За любимой игрой незаметно пробегают минуты. Затаив дыхание, все следят за черным крутящимся шариком. С середины крохотного «поля» мяч, гонимый «нападением», летит на край островка, где за обледеневшим изломом зияет пропасть. За несколько шагов от обрыва-ворота; здесь сбились в кучу защитники. Мяч подхватывается, крутится в быстро снующих ногах и посылается обратно на середину площадки. Случается, что мяч прорвется сквозь цепь «защиты», перемахнет через «борт» гранитного корабля и, описав дугу в воздухе, летит в темносиний бархат мертвой зыби. Тогда проигравшая защита достает упущенный мяч из моря, возит на спине выигравших противников и в наказание снова становится в позицию защиты.
Не меньшее удовольствие доставляет команде охота. Большие стаи гаг держатся вблизи острова. В морозную погоду гага летает плохо, чаще садится на воду и плавает, согреваясь дыханием Гольфштрема. В таких случаях, вооружившись ружьями, все отправляются к морю, и в чистом морозном воздухе гулко разносятся выстрелы, и испуганно кричат потревоженные гаги.
Только ночь, холодная, опаленная сполохами северного сияния, загонит неугомонных спортсменов в теплый станционный дом. И далеко заполночь звенит жизнь молодых здоровых людей смехом и возбужденными голосами.

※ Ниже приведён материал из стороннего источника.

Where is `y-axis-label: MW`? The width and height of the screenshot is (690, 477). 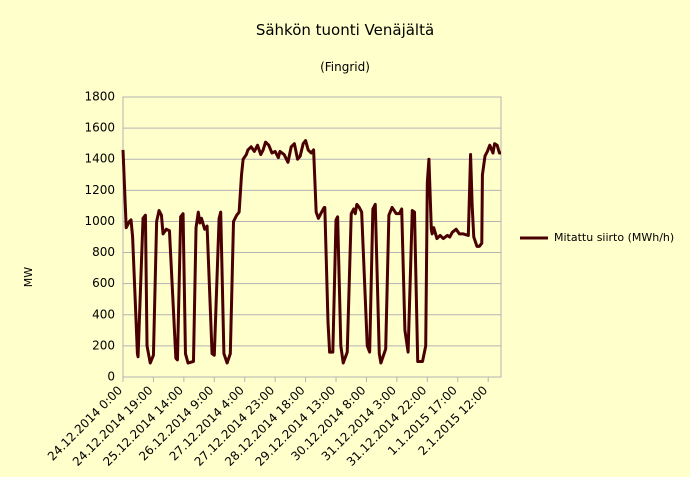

Был серый апрельский день. Часовые стрелки указывали два часа пополудни, а в окне мерещился мутный сумрак. В стекла хлестала льдистая крупа и за окном, в полосе света, отбрасываемой лампой, мелькали вьюжные вихри.
В просторной комнате, залитой светом тридцатилинейной «молнии», было тепло и стоял вкусный запах добротной матросской пищи. На обеденном столе дымился медный суповый бак, и крепкий круглый кок станции сосредоточенно священнодействовал, разливая пищу. Когда наполнились все тарелки, дымясь и желтея наваром томата, кок расставил их по краям стола, окинул заботливым взглядом и сказал:
— Баста! — Затем так же важно, не спеша, отправился звать команду.
— Господа, баре, товарищи! Каша скипела, уха подгорела!.. Спасайте!
На голос кока матросы, лежавшие на койках, отозвались неопределенным мычаньем и нехотя, словно на изнурительную и давно надоевшую работу, потянулись в столовую. Ели вяло и молча. Только кок добродушно ворчал:
— Зажрались, дьяволы, не лезет!.. Королевские помидоры, соус провансаль!.. Бьюсь, бьюсь, угождаю. Хоть бы меня пожалели… поели бы хоть раз…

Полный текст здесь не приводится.